NAVITIME TRAVEL EDITOR

  • Three centuries ago, when Christianity was persecuted in the Japanese heartland, Goto became the bolthole for men and women fleeing the violence that swept from port cities down to farming villages just as the Word had blazed through years before. The kakure kirishitans (hidden Christians) of the Goto Islands found refuge on the wild coasts of the archipelago. After the persecution of Christianity ended, the Christians of Goto brought their traditions out into the open, and the islands are still home to living communities and the artifacts of congregations that have faded away.

    When Francis Xavier arrived in Kagoshima in 1549, his mission, although poorly-understood by most of the shogun and their subordinates, was mostly treated as something benign.

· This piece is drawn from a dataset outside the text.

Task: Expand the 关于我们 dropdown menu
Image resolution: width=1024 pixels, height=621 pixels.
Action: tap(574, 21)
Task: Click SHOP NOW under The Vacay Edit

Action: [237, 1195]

In the years that followed, links with European traders and missionaries furnished local lords with muskets and Chinese silks. But things began to go off the rails: the missionaries of rival nations began to compete for the souls of the Japanese people, suspicious shogun and daimyo began to persecute Christians, crucifying twenty-six Catholics at Nagasaki in 1597, and, following the Shimabara Rebellion of 1637, the Catholic leader of the revolt, had his head cut off.

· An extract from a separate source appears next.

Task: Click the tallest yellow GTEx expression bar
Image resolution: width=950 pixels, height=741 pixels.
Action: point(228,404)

    The men and women that had accepted the faith were unwilling to accept their beliefs being crushed. The inquisitors came among the faithful and tortured them until they renounced their faith or died. In Japanese Christian author Shusaku Endo’s ''Despicable Bastard,” a character recounts the process: "In this torture the hands and feet of the prisoners were lashed together with ropes, which were tied behind their backs. They were then suspended from the ceiling while the officers beat them with whips." The islands of the Goto archipelago, not far from Nagasaki, a stronghold of Christianity, made an obvious place for the faithful to escape to.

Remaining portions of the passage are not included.